___ PROVIDED ENTRIES ___
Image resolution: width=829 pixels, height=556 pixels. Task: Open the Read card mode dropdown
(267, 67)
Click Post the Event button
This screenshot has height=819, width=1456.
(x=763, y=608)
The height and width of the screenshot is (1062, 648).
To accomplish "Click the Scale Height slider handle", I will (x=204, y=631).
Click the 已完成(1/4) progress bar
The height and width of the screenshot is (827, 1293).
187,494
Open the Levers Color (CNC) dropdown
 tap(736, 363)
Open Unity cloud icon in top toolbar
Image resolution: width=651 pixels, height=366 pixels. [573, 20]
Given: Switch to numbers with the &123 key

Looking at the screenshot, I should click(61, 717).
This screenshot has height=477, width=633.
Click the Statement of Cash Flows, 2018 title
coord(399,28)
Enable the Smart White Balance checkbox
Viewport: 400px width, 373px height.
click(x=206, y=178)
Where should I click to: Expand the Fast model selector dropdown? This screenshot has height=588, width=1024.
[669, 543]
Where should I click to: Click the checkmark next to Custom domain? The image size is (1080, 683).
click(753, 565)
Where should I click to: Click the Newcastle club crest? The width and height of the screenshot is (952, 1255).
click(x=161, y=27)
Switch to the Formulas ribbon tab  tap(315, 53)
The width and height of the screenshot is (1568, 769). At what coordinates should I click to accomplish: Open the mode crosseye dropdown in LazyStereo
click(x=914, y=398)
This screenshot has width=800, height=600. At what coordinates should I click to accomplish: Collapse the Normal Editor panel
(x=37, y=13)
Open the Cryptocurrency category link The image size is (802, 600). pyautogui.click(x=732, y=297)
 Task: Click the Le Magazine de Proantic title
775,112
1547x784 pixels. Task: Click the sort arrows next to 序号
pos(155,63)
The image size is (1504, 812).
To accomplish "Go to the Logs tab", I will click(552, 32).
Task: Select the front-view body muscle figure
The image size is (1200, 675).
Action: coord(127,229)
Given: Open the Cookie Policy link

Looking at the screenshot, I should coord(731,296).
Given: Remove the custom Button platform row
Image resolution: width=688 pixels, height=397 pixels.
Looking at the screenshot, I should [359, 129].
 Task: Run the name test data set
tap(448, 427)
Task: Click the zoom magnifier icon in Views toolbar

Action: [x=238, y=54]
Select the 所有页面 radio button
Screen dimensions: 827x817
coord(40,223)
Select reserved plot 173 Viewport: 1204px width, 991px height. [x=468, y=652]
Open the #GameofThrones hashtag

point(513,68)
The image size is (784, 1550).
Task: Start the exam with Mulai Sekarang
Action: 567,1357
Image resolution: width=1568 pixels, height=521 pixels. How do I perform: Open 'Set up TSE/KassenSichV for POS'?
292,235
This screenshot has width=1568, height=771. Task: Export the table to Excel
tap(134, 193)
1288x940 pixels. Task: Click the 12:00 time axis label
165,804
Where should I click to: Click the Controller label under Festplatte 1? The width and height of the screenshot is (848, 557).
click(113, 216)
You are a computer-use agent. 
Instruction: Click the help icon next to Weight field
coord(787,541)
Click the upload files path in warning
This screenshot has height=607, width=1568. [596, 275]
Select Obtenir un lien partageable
___
Revise the records above so that every "dropdown" becomes "drop-down menu", and leave everything else as it is.

* [RESPONSE TO THE EXERCISE]
Image resolution: width=829 pixels, height=556 pixels. Task: Open the Read card mode drop-down menu
(267, 67)
Click Post the Event button
This screenshot has height=819, width=1456.
(x=763, y=608)
The height and width of the screenshot is (1062, 648).
To accomplish "Click the Scale Height slider handle", I will (x=204, y=631).
Click the 已完成(1/4) progress bar
The height and width of the screenshot is (827, 1293).
187,494
Open the Levers Color (CNC) drop-down menu
 tap(736, 363)
Open Unity cloud icon in top toolbar
Image resolution: width=651 pixels, height=366 pixels. [573, 20]
Given: Switch to numbers with the &123 key

Looking at the screenshot, I should click(61, 717).
This screenshot has height=477, width=633.
Click the Statement of Cash Flows, 2018 title
coord(399,28)
Enable the Smart White Balance checkbox
Viewport: 400px width, 373px height.
click(x=206, y=178)
Where should I click to: Expand the Fast model selector drop-down menu? This screenshot has height=588, width=1024.
[669, 543]
Where should I click to: Click the checkmark next to Custom domain? The image size is (1080, 683).
click(753, 565)
Where should I click to: Click the Newcastle club crest? The width and height of the screenshot is (952, 1255).
click(x=161, y=27)
Switch to the Formulas ribbon tab  tap(315, 53)
The width and height of the screenshot is (1568, 769). At what coordinates should I click to accomplish: Open the mode crosseye drop-down menu in LazyStereo
click(x=914, y=398)
This screenshot has width=800, height=600. At what coordinates should I click to accomplish: Collapse the Normal Editor panel
(x=37, y=13)
Open the Cryptocurrency category link The image size is (802, 600). pyautogui.click(x=732, y=297)
 Task: Click the Le Magazine de Proantic title
775,112
1547x784 pixels. Task: Click the sort arrows next to 序号
pos(155,63)
The image size is (1504, 812).
To accomplish "Go to the Logs tab", I will click(552, 32).
Task: Select the front-view body muscle figure
The image size is (1200, 675).
Action: coord(127,229)
Given: Open the Cookie Policy link

Looking at the screenshot, I should coord(731,296).
Given: Remove the custom Button platform row
Image resolution: width=688 pixels, height=397 pixels.
Looking at the screenshot, I should [359, 129].
 Task: Run the name test data set
tap(448, 427)
Task: Click the zoom magnifier icon in Views toolbar

Action: [x=238, y=54]
Select the 所有页面 radio button
Screen dimensions: 827x817
coord(40,223)
Select reserved plot 173 Viewport: 1204px width, 991px height. [x=468, y=652]
Open the #GameofThrones hashtag

point(513,68)
The image size is (784, 1550).
Task: Start the exam with Mulai Sekarang
Action: 567,1357
Image resolution: width=1568 pixels, height=521 pixels. How do I perform: Open 'Set up TSE/KassenSichV for POS'?
292,235
This screenshot has width=1568, height=771. Task: Export the table to Excel
tap(134, 193)
1288x940 pixels. Task: Click the 12:00 time axis label
165,804
Where should I click to: Click the Controller label under Festplatte 1? The width and height of the screenshot is (848, 557).
click(113, 216)
You are a computer-use agent. 
Instruction: Click the help icon next to Weight field
coord(787,541)
Click the upload files path in warning
This screenshot has height=607, width=1568. [596, 275]
Select Obtenir un lien partageable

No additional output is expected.